*PROVIDED PASSAGE:*
Evidently debt and deflation go far toward explaining a great mass of phenomena in a very simple logical way.

(30) Likewise, when a deflation occurs from other than debt causes and without any great volume of debt, the resulting evils are much less. It is the combination of both-the debt disease coming first, then precipitating the dollar disease-which works the greatest havoc.

(32) deflation caused by the debt reacts on the debt. Each dollar of debt unpaid becomes a bigger dollar, and if the over-indebtedness with which we started was great enough, the liquidation of debts cannot keep up with the fall in prices which it causes. In that case, the liquidation defeats itself. While it diminishes the number of dollars owed, it may not do so as fast as it increases the value of each dollar owed. Then, the very effort of individuals to lessen their burden of debts increases it, becuase of the mass effect of the stampede to liquidate in swelling each dollar owed. Then we have the great paradox which, I submit, is the chief secret of most, if not all, great depressions: The more the debtors pay, the more they owe.

The more the economic boat tips, the more it tends to tip. Itis not tending to right itself, but is capsizing,

(37)…Ultimately, of course, but only after universal bankruptcy, the indebtedness must cease to grow greater and begin to grow less. Then comes recovery and a tendency for a new boom-depression sequence….

I would like to draw your attention to the following prescient words written in 2008 by Hermann Kelly 06.07.2008 by Hermann Kelly


“Sweden signed up to the euro with the Maastricht Treaty in 1993 but still hasn’t introduced it. It hasn’t been penalised.

*SUPPLIED INFORMATION:*

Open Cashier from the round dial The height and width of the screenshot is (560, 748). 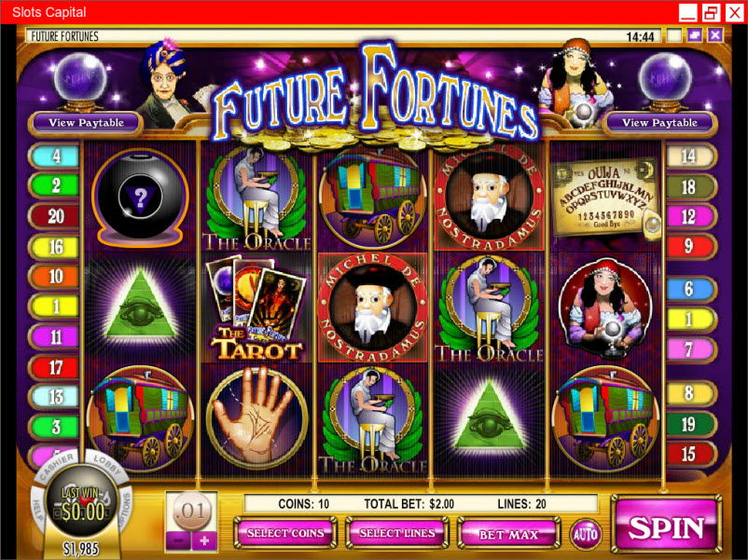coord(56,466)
---
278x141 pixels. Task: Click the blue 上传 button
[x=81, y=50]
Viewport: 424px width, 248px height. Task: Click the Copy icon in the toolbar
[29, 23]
---
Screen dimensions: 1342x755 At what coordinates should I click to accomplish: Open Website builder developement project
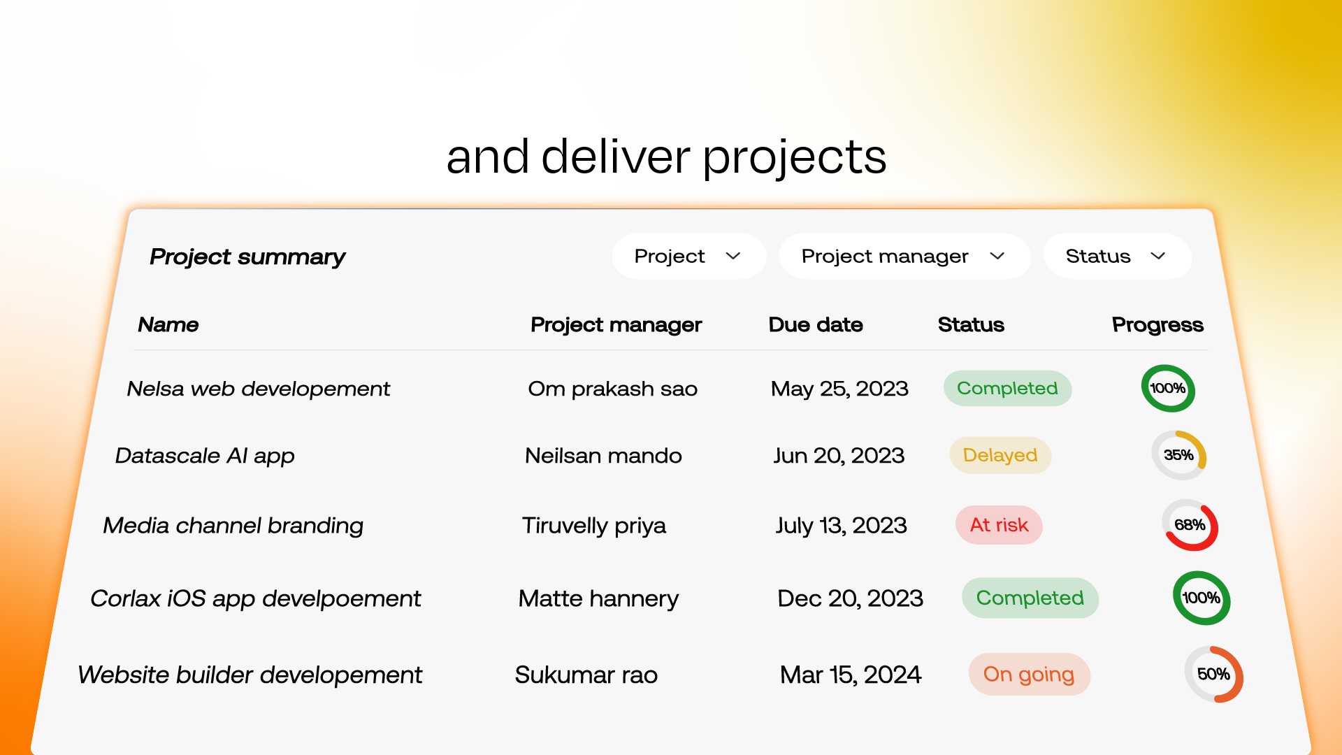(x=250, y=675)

*WHAT TO WORK ON:*
Continue the passage on debt, deflation and the euro after its last sentence.

*ANSWER TO THE EXERCISE:*
And what could the rest of the EU do anyway if we quit the euro – invade Ireland? Withdrawal from the euro would entail preparation and a time of transition to make contractual changes. It is difficult but possible. […] but it would not mean EU grants would stop or the common market would be shut to Irish goods. There has been a lot of talk, post-Lisbon referendum, about a two tier-EU. But there is already a multi-tier EU as it is. Some countries in the EU are not in the euro; some members are not in the Schengen area, which allows for free international movement without passports. I would be very happy to be on tier two – but with lower interest rates and an economy that actually works.

Put simply, euro interest rates have damaged our competitiveness at a time of growing global competition. If we introduce our own currency, we can devalue our currency to make our exports attractive again.

If we gradually move out of the euro, we also bypass the eurozone’s Growth and Stability Pact, meaning the Government will no longer be restrained by unnecessarily tight limits on borrowing.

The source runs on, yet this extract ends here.